Its great to find others in similar situations l feel really lonely sometimes coping even though l have a supportive family and we get respite and she attends a fantastic day centre.she has been with us for 4 yrs.My MIL kept her on a very tight rein and dominated her really.She was taken ill and passed away over a 10 day period 4yrs ago-just before xmas.I was just getting over a mastectomy and my SIL suddenly had to be uprooted 75 miles with no preparation.we had a few teething problems!!!!!!
I am finding her diagnosis in the last 2 weeks of alziemers on top of the Down syndrome hard to cope with.She was really becoming more independant and finding her likes and dislikes.She chose a complete change of hair style.Sadly we noticed odd lapses in memory and ability which over the past year have become more and more obvious.This weekend she is having respite so we get a chance for a lie in and to relax a bit.Despite it all l would never change our decision to have her live with us
hello to everyone!

Hello sharon.

(((((((hugs))))))) to you first because I admire you for supporting your SIL. I'm glad to see you are able to access respite and she attends a day centre. Not only do you need the rest but it enables your SIL to make relationships independant of you. I would love to hear more about her and how you manage her Alzheimer's.

shel.

wilsons

Verianna wrote: »

:T

I have DS with !!!!!! quadreplegia cerebral palsy. He is 20 months old.

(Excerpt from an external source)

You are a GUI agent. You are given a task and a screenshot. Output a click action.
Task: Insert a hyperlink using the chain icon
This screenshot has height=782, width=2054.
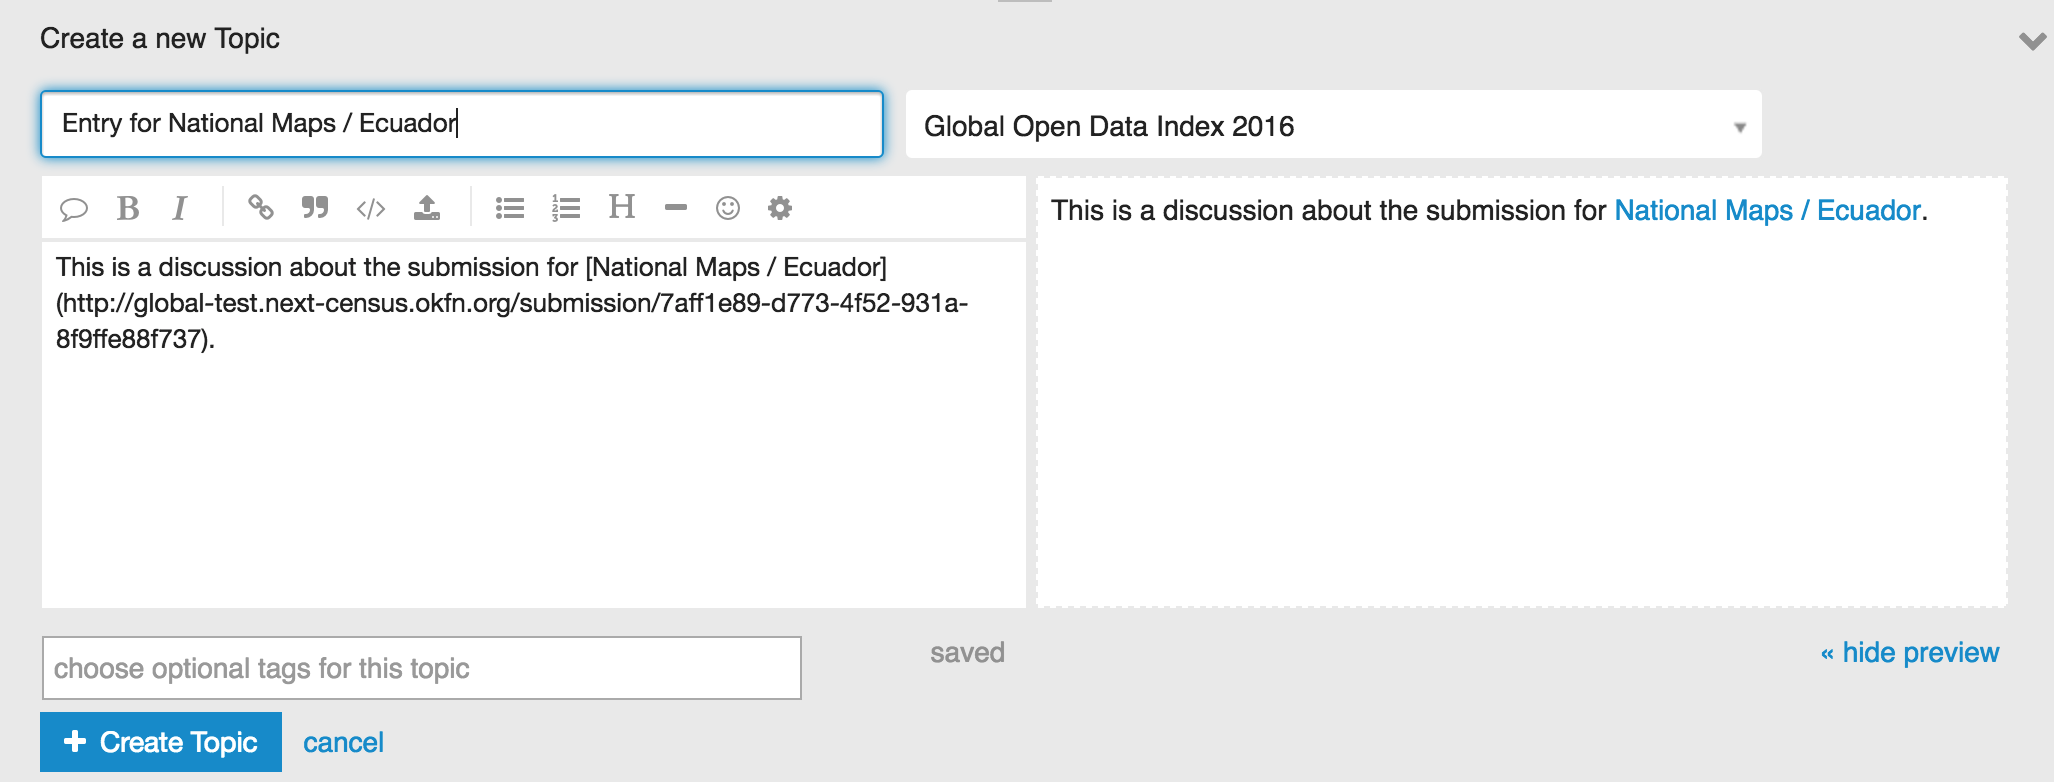pos(261,208)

Always nice to come somewhere where people understand how hard day to day can be from a carer's perspective.

Just to make things even better DD is ill tonight as well so 2 children crying at regular intervals makes for a sleepy mummy and daddy

Our 1st son also has !!!!!! quadreplegia cerebral palsy, only 6.5 months old! Been difficult coming to terms with it all! Really only getting him home now as he has spent most of his wee life in the hospital. Broadband installed in the house 2 days ago, so hope to make good use of this site. Meeting with CAB next week so hope to get a lot of money matters sorted out. Hope your wee ones are feeling better; our wee man is snoozing at present...

savingforarainyday

Hi everyone.

I am carer to ds who has an ASD (Autistic Spectrum Disorder) and Spld (Dyslexia). We home Ed. so I am with him full time, as much as you need to be for a 14 year old, for him it is more about planning than supervision We have been through a lot of the Autistic traits that are common amongst our children, so I understand the routine and the thing about sounds. ie once when he had a cold he said from the other room in a silent house. "I can hear you drinking that coffee" He has learnt to cope/has strategies for a lot of his difficulties, and I actually really admire him for it. I also have dh, and dd who is away at college studying health and social care.